Lightweight Decoder:
- A ConvNet-based decoder with four upsampling stages processes the fused features.
- It generates a continuous density map ( $y_i$ ) at the original image resolution.
- The final object count is obtained by integrating (summing) the pixel values of this density map.

B. Training and Inference

Dataset: FSC-147 (Few-Shot Counting 147), containing 6,135 images across 147 classes.
Protocol: Strictly exemplar-free. No reference patches or text prompts are provided during inference.
Loss: Standard density regression loss (L2 loss between predicted and ground-truth density maps).
Preprocessing: Images are resized to 256x256, center-cropped to 224x224, and augmented with flips/rotations.

3. Key Contributions

Controlled Integration of Foundation Models: The paper introduces a rigorous study on how self-supervised foundation features (DINOv2) influence structural robustness in counting, without altering the standard counting objective.
Explicit Spatial Grounding: The incorporation of 2D positional embeddings into transformer token representations ensures that the model maintains geometric consistency, addressing the "part-level overcounting" issue.
Diagnostic Sensitivity Analysis: The authors provide a novel analysis revealing that standard evaluation metrics (MAE/RMSE) are disproportionately skewed by a small number of extreme high-density scenes.
Qualitative Improvement: Demonstrated reduction in part-level overcounting for composite objects (e.g., glasses, birds) compared to text-prompted or standard transformer baselines.

4. Results and Evaluation

Quantitative Performance (FSC-147 Benchmark)
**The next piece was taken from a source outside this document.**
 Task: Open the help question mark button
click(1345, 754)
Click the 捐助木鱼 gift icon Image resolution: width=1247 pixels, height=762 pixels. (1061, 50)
Under the official benchmark protocol (including all images):

Test Set MAE: 19.06
Test Set RMSE: 118.45
Comparison: The performance is competitive with state-of-the-art exemplar-free methods like CounTR (MAE 14.71) and RCC (MAE 17.12), though slightly higher in aggregate error.

Diagnostic Sensitivity Analysis

The authors identified that four extreme high-density scenes (with thousands of objects and weak boundaries) disproportionately inflate the RMSE.

Excluding these 4 cases:
- Test MAE drops to 13.14.
- Test RMSE drops drastically to 33.05.
Significance: This highlights that the model's performance is robust for typical scenes but struggles with extreme density, and that standard metrics may mask structural improvements in average cases.

Qualitative Results

Success Case (Glasses): In images of sunglasses, competing models (like CounTX) often count each lens as a separate object (overcounting). CountFormer successfully groups the lenses into a single object instance, yielding a count closer to the ground truth.
Failure Case (Dense Lego): The model still struggles with extremely dense, small objects with weak inter-object boundaries (e.g., tightly packed Lego bricks), leading to undercounting due to overlapping density activations.

5. Significance and Conclusion

Representation over Architecture: The paper argues that for class-agnostic counting, the quality of visual representation (specifically structural awareness) is more critical than designing complex new counting architectures.
Structural Coherence: By leveraging DINOv2, the model achieves better "part-whole" coherence, reducing the tendency to count fragments as whole objects.
Evaluation Insight: The study provides a critical perspective on benchmarking, suggesting that aggregate metrics like RMSE can be misleading if not analyzed alongside specific failure modes (e.g., extreme density).
Future Work: The authors suggest that future improvements will require higher-resolution inputs and multi-scale aggregation to handle the most challenging dense scenes, rather than further architectural changes to the decoder.

In summary, CountFormer demonstrates that integrating self-supervised foundation models with explicit positional grounding offers a promising path toward more human-like, structurally aware object counting, even without exemplars.